The U.S. witnessed a shocking wave of protests on Jan. 6 against the election victory of Biden over Trump which powered a mob-like attack and most of the big companies, citing their commitment to democracy, pledged to avoid donating money to the 147 lawmakers who objected to Congress’ certification of Joe Biden’s victory on the false grounds of voting fraud.
It was a striking gesture by some of the most familiar names in the business but, now it is turning out to be fake and hollow.
Six months later, many of those companies have resumed giving donations to Political Action Committees ( PAC’s) that benefit the election efforts of lawmakers whether they objected to the election certification or not.
The companies contend that donating directly to a candidate is not the same as giving to a PAC that supports them. Given America’s porous campaign finance laws, that’s a distinction without a difference to campaign finance experts.
General Electric said it would “halt donations to lawmakers who voted against certification” because “we believe it is important to ensure that our future contributions continue to reflect our company’s values and commitment to democracy.” But that’s not exactly what happened.
In April, General Electric gave $15,000 each to the House and Senate GOP election groups.
Likewise, Pfizer pledged to suspend contributions to Republican objectors for six months. But after only three months, it gave $20,000 to the GOP’s Senate group.
Walmart’s moral stand lasted for just three months. In January, the retail giant said it would suspend all donations to the 147 lawmakers who objected to the election results. But in April, the company gave $30,000 to the National Republican Congressional Committee, the party organization that supports House Republicans in elections.
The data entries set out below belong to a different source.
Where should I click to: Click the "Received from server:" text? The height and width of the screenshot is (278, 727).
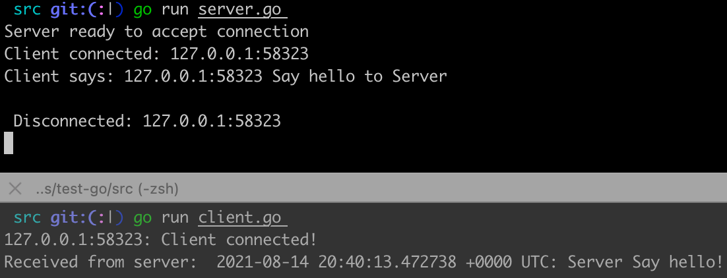coord(100,262)
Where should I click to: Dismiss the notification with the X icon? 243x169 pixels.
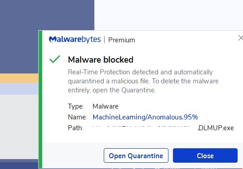[240, 38]
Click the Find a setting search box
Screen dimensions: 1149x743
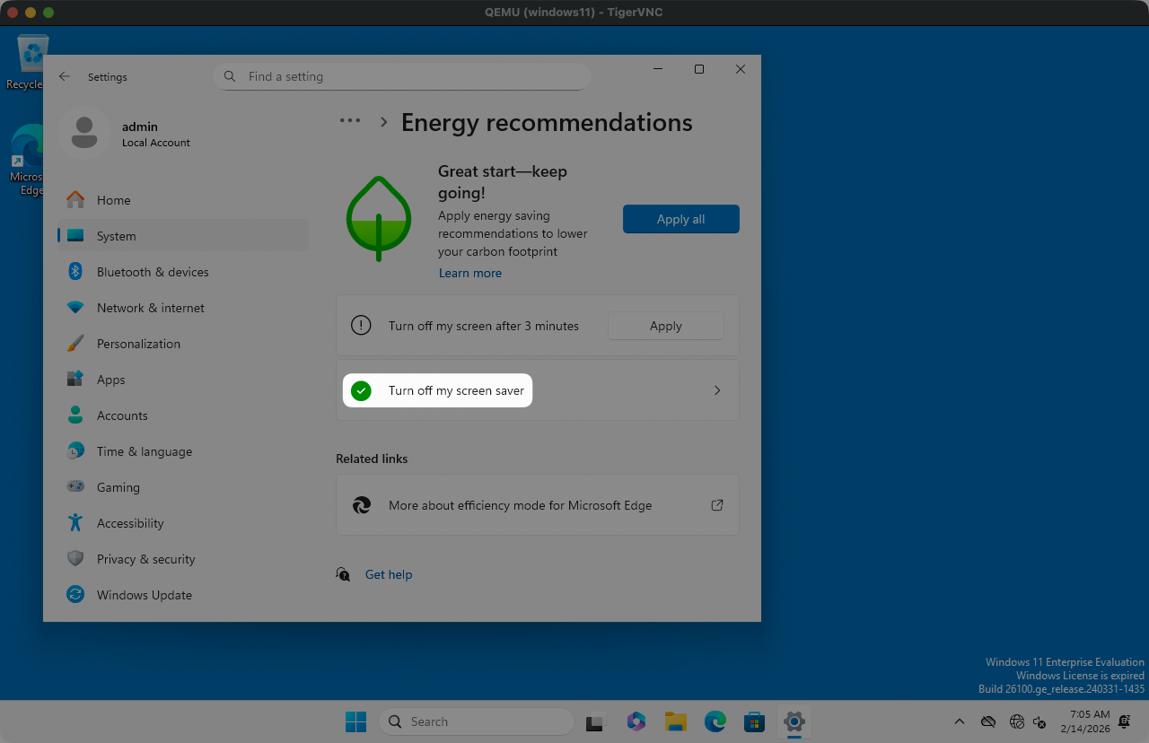click(x=402, y=77)
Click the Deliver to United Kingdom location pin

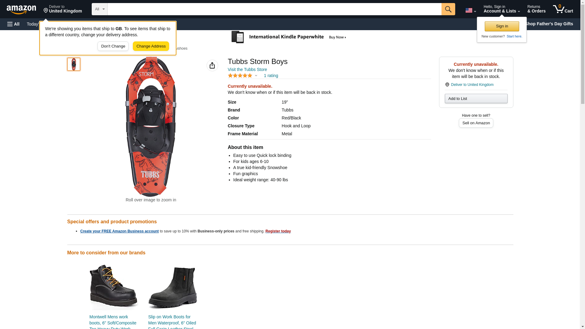(x=62, y=9)
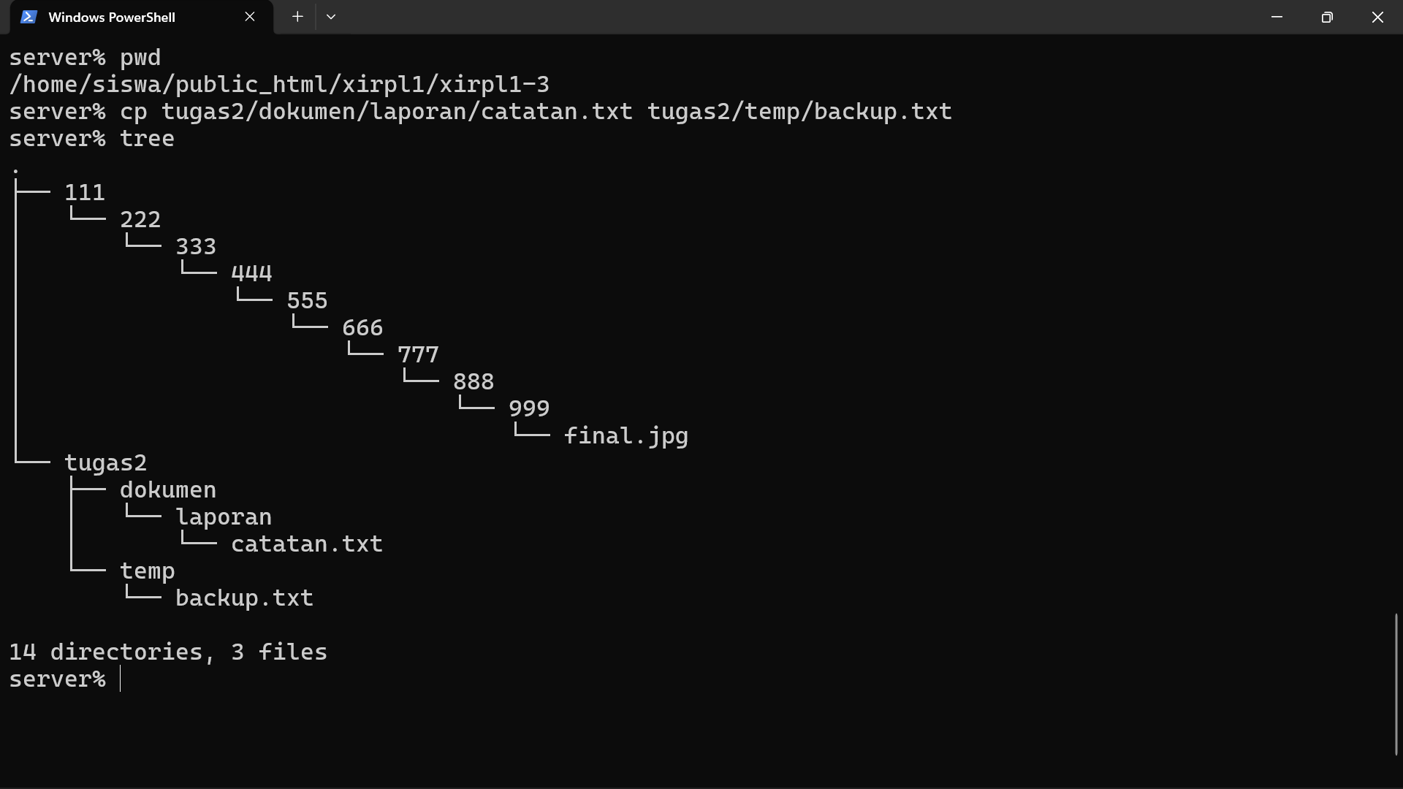Close the Windows PowerShell tab

coord(250,17)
It further donated an additional $30,000 to the House committee’s counterpart for Senate Republicans, the National Republican Senatorial Committee. That group is led by an objector to the election’s certification, Sen. Rick Scott of Florida, who stands to benefit from the contribution along with seven other GOP senators who also sought to overturn the will of voters.
AT&T also pledged not to give money to lawmakers who objected, but the company sent $5,000 in February to the House Conservatives Fund.
Campaign finance experts say there’s no way to know whether the money given to Republican PACs will end up directly in the campaign accounts of incumbents who objected to the election results. These Republican committees, like the ones for Democrats, help incumbents in a variety of ways, whether through direct contributions or technical and professional help with voter data, advertising, and get-out-the-vote assistance.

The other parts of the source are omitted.